Lucas, 68, is expected to retire. Kathleen Kennedy, a business partner of Steven Spielberg and producer of hits such as "E.T." and "Jurassic Park," was appointed co-head of Lucasfilm only four months ago, perhaps with this transition in mind. Yet Lucas will remain a forceful presence. He will be one of Disney's largest shareholders, and he is sure to advise it on the new "Star Wars" films.
For Disney, buying another mega-franchise makes sense. Disney has been doing well on strong growth in its theme-park, TV and movie businesses. As of June, it had $4.4 billion in cash on hand. But analysts recently started to downgrade Disney's shares, doubting that its stellar recent performance would continue.
Lucasfilm gives Disney material for fresh hits in tough times. Studio bosses complain that the only films that pull crowds to cinemas are familiar franchises such as Batman or James Bond. People are spending more time watching small screens and shelling out less to watch features on large ones, even when studios are spending more to make them.
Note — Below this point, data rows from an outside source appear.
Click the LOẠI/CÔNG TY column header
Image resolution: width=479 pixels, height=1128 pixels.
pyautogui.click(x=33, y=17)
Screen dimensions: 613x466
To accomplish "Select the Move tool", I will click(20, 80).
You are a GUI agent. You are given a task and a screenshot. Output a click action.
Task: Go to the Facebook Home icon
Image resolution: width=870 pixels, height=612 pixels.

Nearly 1.3 billion movie tickets were sold in America last year, the fewest since 1995. This summer would have been dismal without the success of "The Avengers" and "The Dark Knight Rises." Studios have kept revenues stable only by raising ticket prices.
What's more, few people buy films on DVD these days, which has hit studios hard. They are scaling back the number of films they make by around a third. If Disney is going to place fewer bets, it makes sense for "Star Wars" to be one of them.
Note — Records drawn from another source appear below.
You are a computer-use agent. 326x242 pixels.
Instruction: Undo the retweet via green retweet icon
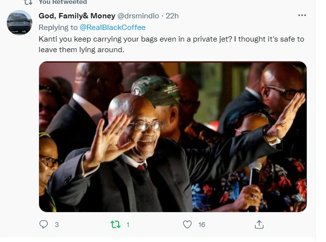pyautogui.click(x=115, y=225)
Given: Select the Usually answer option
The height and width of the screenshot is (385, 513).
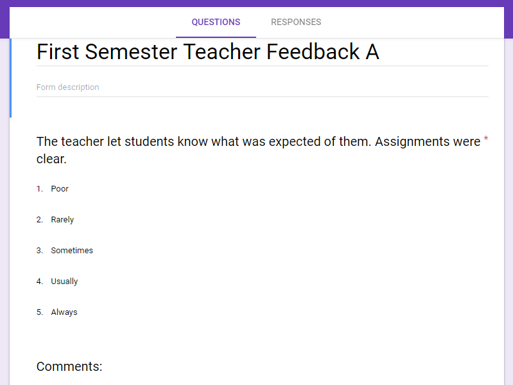Looking at the screenshot, I should tap(64, 282).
Since 2005, when Bob Iger replaced Michael Eisner as boss, Disney has been good at empire-building. In 2006 it paid $7.4 billion for Pixar, an animation studio co-created by Steve Jobs of Apple that made hits such as "Toy Story" and "Finding Nemo."
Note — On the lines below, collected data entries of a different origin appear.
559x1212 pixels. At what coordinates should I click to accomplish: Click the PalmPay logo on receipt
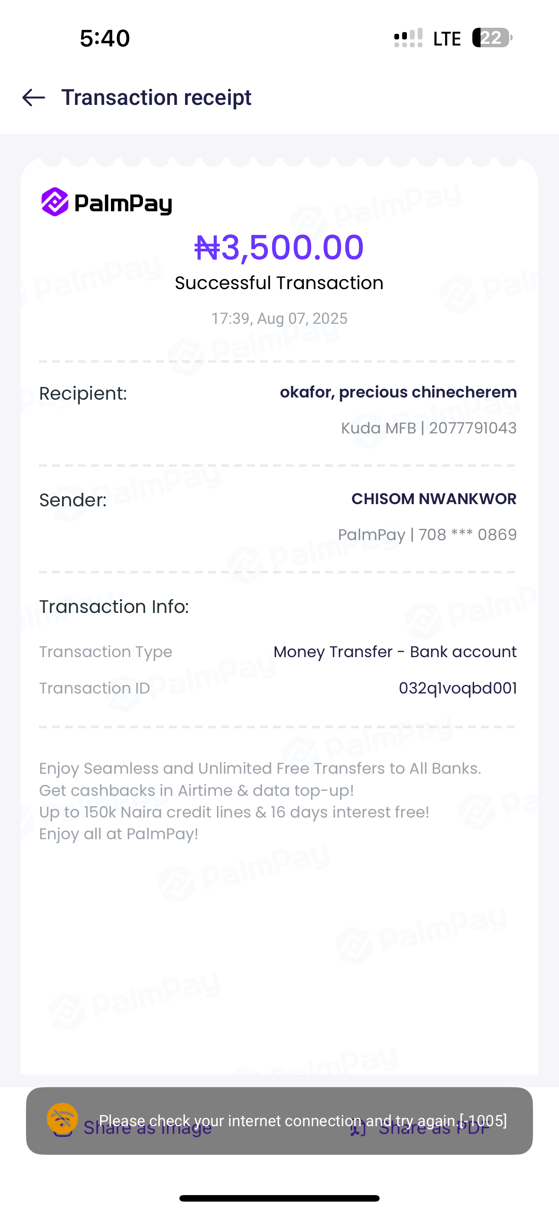pyautogui.click(x=107, y=202)
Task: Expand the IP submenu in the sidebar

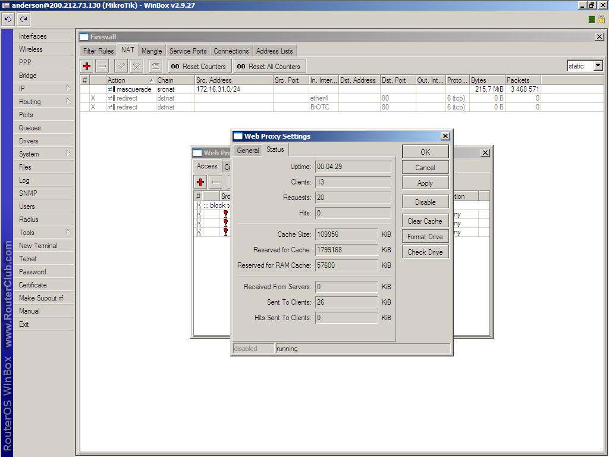Action: click(45, 89)
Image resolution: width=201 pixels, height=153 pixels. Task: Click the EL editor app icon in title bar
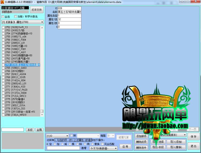(2, 2)

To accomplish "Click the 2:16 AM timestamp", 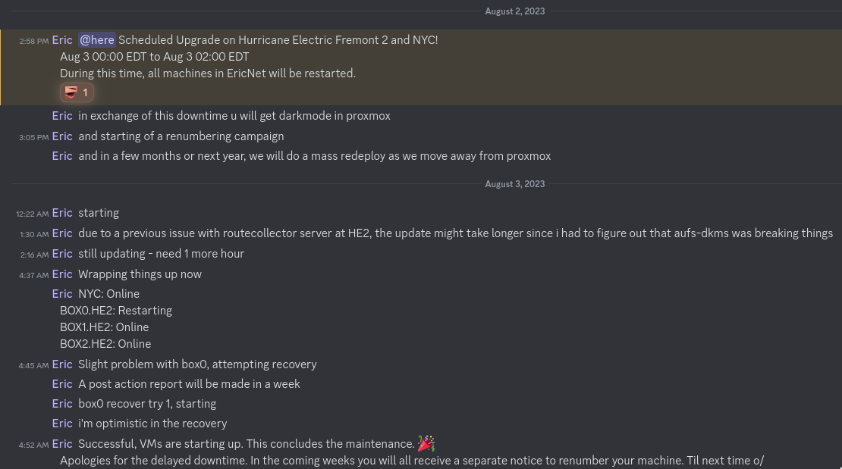I will pyautogui.click(x=33, y=255).
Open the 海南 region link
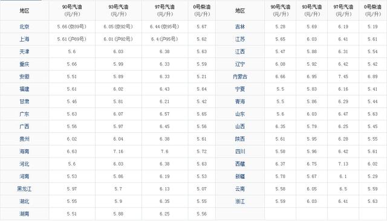The width and height of the screenshot is (387, 221). click(24, 152)
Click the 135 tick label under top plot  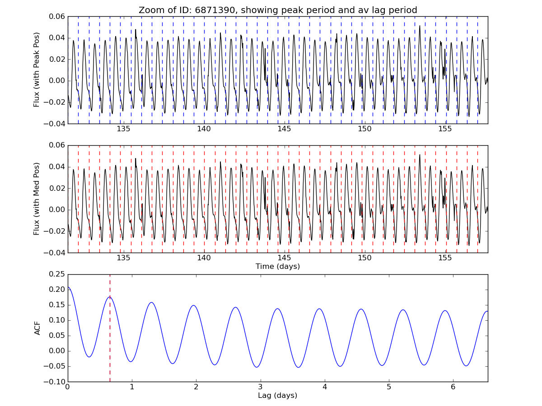click(123, 129)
In 2009 Disney bought Marvel Entertainment for $4.2 billion, thus recruiting an army of comic-book heroes to cast in blockbusters such as "The Avengers," which has grossed more than $1.5 billion worldwide this year.
Both were tricky deals. Disney's rivals, such as News Corp. or Sony, might well have messed them up. But Disney found synergies with the new firms, while allowing their creative types the freedom to carry on with what they do well.
Disney knows that big hits can help it make big sums on toys, T-shirts and other products. This year a quarter of Lucasfilm's revenue -- around $200 million -- will come from licensing toy droids, Sith Lord helmets and the like. That is not bad for a year which has not, alas, seen a new "Star Wars" film. Disney hopes to help expand Lucasfilm's global reach and integrate its characters into its cable networks and theme parks.
But the real prize in Lucasfilm may be its technology. Hollywood today is in a "special effects arms race," says the boss of a major studio. Lucasfilm's THX sound systems and Industrial Light & Magic special-effects unit are regarded as the best in the business. (Pixar sprang from Lucasfilm's animation technology.) Video games, which rely on special effects, are a bigger part of the business than ever.
Jeffrey Katzenberg, who co-founded DreamWorks Animation with Spielberg and David Geffen after being forced out of Disney in 1994, recently described new animation technology as "maybe the most powerful paintbrush ever put in the hands of artists."
In the past four years, DreamWorks, whose hits include "Shrek" and "Madagascar," has joined forces with chipmaker Intel to devise even zappier technology. The empty theaters playing "John Carter," a sci-fi flop, reminded Disney that live-action films are less predictable hits than animated ones. Animated films also are easier and cheaper to tweak if test audiences hate them.
In 2005, when the last "Star Wars" film was released, Lucasfilm generated around $550 million in operating profit.
Disney is hoping for similarly vast rewards. And indeed, there is plenty of life left in old franchises.
Sony's "Skyfall," the latest installment of a franchise that began even further back than "Star Wars," is expected to be the most lucrative yet.
As Yoda might have put it: "Dollars, billions you will make."